Gilead declined to comment on a possible price for the drug, because the Kite Pharma deal isn't expected to close until the fourth quarter of 2017. The companies expect a decision from federal regulators in November — a month after a Novartis CAR-T drug for a pediatric cancer is expected to receive approval.
“What I think we need is a balance, or equilibrium, rewarding the investment that was made — which is considerable — to manufacture these cells for each and every patient, against the ability of patients who desperately need these treatments to have access,” said Kenneth Anderson, president of the American Society of Hematology.
Gilead has spent years trying to persuade insurance companies, state Medicaid directors and the public that its hepatitis C drugs — short-term treatments with long-term effects — are a good value.

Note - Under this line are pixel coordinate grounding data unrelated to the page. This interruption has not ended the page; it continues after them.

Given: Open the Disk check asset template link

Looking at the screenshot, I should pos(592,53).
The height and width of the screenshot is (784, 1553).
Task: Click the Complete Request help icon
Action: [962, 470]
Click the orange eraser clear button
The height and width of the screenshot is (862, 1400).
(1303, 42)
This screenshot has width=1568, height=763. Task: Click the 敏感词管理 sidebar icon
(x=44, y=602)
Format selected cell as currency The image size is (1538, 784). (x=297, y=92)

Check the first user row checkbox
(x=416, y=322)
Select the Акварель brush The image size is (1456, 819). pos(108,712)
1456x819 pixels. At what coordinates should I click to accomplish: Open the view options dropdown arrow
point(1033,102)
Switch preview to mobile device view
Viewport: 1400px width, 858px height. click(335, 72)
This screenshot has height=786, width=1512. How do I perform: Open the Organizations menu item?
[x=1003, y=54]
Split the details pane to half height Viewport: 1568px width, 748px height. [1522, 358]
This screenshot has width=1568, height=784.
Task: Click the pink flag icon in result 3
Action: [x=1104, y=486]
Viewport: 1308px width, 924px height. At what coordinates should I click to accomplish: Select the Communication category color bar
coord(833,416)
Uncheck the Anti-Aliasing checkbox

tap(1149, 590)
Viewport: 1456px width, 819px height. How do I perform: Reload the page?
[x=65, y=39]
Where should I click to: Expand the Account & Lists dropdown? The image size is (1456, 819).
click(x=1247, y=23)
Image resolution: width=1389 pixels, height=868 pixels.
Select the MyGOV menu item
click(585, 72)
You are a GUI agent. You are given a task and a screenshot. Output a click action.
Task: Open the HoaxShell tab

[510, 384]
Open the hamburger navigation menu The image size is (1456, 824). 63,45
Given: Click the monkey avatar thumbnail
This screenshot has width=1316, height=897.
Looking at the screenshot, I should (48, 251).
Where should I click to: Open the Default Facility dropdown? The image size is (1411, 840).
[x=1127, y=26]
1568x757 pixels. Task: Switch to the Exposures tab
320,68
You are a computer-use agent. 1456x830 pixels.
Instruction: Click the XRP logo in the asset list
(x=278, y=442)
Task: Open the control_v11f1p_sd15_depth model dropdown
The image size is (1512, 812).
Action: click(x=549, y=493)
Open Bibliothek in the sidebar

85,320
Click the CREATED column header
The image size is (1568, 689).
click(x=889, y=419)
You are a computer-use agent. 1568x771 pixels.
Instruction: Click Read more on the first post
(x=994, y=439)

The deal will put it in the future position of making a similar argument about a new drug.
Brad Loncar, chief executive of an investment fund that focuses on cancer immunotherapy estimated the prices of CAR-T treatments might range from $300,000 to $500,000 — but argued that this class of drugs is exactly the kind of scientifically driven drug development that is worth the price.
The therapy “is not going to be expensive because drug companies are greedy, CAR-T is going to be expensive because it's at the forefront of medicine and science,” Loncar said.
Steve Pearson, president of the Institute for Clinical and Economic Review, which evaluates the cost-effectiveness of medicines, said his group is working on an assessment of CAR-T therapies expected to be complete next year. He pointed out that drugs that people take over a short-term that have a lasting-effect may be much more valuable than chronic drugs that must be taken over years to manage a disease. Factoring that value in is important, but another issue is making sure that the cost of a drug does not overwhelm the health care system.
“With a promising drug like this, we’d expect to pay handsomely to reward the innovation and the meaningful benefit to patient; there's no flinching from that,” Pearson said. “It’s just realizing that means there is a way to scale the price to that added benefit; that means it won’t cost $10 million a month and it won’t cost $10 a month.”
The outlay Gilead is making to buy Kite Pharma is similar to the investment the company made to acquire Pharmasset, the company that started its hepatitis C franchise. It also means Gilead will need to respond to investors' expectations when pricing therapies. Because of its massive success in hepatitis C — $14.8 billion in sales in 2016 — it needs something to replace that income stream as those sales drop off as competition increases and existing patients are successfully treated.
Investors are looking for Gilead to fill that gap by using some of the cash it accumulated to acquire new drugs, but that also means expectations could be high for the sales of its new cancer drug.
“It's like the monster in 'Little Shop of Horrors.' It’s the monster that keeps needing to be fed,” said Peter Bach, director of the Center for Health Policy Outcomes at Memorial Sloan Kettering Cancer Center. “They're beholden to growth expectations … the next asset has to deliver even more. Their success in hepatitis C is going to actually drive prices in cancer up.”